Insights

Do I have legal rights if I'm not the child's parent?

Grandma and grandchild sitting on the couch cuddling. Both are smiling.

As the diversity of family structures across Australia continues to increase, many people involved in a child's life, such as stepparents, grandparents, former partners of a parent, or other carers, may not be legal parents, but still play important roles. In family law, these individuals are often referred to as non-parents. While they may not have automatic legal rights, they can, in some cases, apply for parenting orders enabling them to spend time with or make decisions about a child.

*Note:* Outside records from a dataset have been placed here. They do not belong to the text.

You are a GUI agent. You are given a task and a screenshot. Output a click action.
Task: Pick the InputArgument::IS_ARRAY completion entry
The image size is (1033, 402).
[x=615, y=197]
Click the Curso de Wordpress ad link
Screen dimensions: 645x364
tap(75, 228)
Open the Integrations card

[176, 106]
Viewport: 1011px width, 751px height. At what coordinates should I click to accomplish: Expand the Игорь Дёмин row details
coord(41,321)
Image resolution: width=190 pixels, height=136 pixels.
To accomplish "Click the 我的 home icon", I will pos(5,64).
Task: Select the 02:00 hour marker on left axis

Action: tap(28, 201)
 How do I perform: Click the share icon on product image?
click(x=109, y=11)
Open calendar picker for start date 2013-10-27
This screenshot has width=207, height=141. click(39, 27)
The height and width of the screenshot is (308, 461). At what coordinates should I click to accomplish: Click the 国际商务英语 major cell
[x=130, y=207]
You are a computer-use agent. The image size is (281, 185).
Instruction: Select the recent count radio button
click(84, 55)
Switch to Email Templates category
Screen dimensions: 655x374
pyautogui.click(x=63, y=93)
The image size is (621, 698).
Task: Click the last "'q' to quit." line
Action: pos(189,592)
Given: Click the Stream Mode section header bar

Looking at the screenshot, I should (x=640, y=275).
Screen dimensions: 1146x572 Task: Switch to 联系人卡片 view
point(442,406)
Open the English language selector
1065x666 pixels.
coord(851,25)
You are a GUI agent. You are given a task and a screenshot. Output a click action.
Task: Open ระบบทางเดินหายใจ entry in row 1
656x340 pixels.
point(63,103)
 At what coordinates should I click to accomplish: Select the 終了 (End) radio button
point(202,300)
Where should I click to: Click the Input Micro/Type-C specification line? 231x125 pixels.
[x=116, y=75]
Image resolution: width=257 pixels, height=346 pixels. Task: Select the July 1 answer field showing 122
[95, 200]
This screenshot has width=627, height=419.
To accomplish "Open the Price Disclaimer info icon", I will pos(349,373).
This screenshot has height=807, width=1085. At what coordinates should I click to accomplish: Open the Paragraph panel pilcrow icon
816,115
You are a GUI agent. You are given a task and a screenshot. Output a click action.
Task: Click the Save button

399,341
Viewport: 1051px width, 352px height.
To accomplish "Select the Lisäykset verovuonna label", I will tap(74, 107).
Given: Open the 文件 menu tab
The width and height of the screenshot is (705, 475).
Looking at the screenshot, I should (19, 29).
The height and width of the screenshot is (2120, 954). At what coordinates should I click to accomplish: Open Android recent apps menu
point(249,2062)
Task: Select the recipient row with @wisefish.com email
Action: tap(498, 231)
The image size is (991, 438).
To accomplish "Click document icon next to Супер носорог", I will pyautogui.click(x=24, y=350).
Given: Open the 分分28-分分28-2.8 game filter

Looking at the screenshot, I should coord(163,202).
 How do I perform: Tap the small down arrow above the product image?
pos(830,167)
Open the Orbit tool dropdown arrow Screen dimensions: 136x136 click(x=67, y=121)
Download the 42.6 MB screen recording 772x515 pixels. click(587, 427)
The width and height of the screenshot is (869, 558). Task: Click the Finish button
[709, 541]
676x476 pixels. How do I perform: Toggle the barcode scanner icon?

This article explains the keyways in which non-parents can participate in family law proceedings regarding children.

Parenting orders

Non-parents can participate in parenting proceedings and can be bound by parenting orders made by the Federal Circuit and Family Court of Australia (Court).

Parenting orders are legally binding orders made by the Court which set out who has various responsibilities for a child. Parenting orders are made under Part VII of the Family Law Act 1975 (Cth) (Act).

Parenting orders typically deal with the following issues:

  1. Who a child lives with;
  2. Who a child spend times and communicates with; and
  3. Who makes long-term decisions in relation to a child (such as decisions about the child's health, education and religion).

When making parenting orders, the most important factor, from the Court's perspective, is what is in the best interests of the child.

Can non-parents apply for parenting orders?

Yes, non-parents can apply for parenting orders. Section 65C of the Act provides that the following individuals can apply for a parenting order:

  1. The parents;
  2. The child;
  3. A grandparent; or
  4. Any other person concerned with the care, welfare or development of the child.

Hypothetical examples

Below are some examples of circumstances in which a non-parent may wish to apply for parenting orders in respect of a child:

  1. The partner of a birth mother of a child born through artificial conception can seek an order for parental responsibility;
  2. The grandparents of a child may wish to seek orders to spend time with or communicate with a child;
  3. A step-parent of a child may seek an order for parental responsibility and/or orders to spend time with the child; or
  4. Surrogate parents may seek orders for parental responsibility where their child was born through a surrogacy arrangement.

Non-parents and non-grandparents

A non-parent or non-grandparent seeking parenting orders is required to advance compelling evidence to demonstrate that:

  1. Firstly, the applicant is a "person concerned with the care, welfare or development of the child"; and
  2. Secondly, that it is in the child's best interests for a parenting order to be made in their favour. Case law suggests that there is not a presumption in favour of parents (as compared with non-parents) when determining what orders are in a child's best interests. This article provides further information regarding how a child's best interests are determined by the Court.

Both requirements must be satisfied for an application to be successful. If the Court is satisfied that the first requirement is met but is not satisfied that the orders sought are in the child's best interests, the application will be unsuccessful, and the non-parent will not be eligible to apply for parenting orders.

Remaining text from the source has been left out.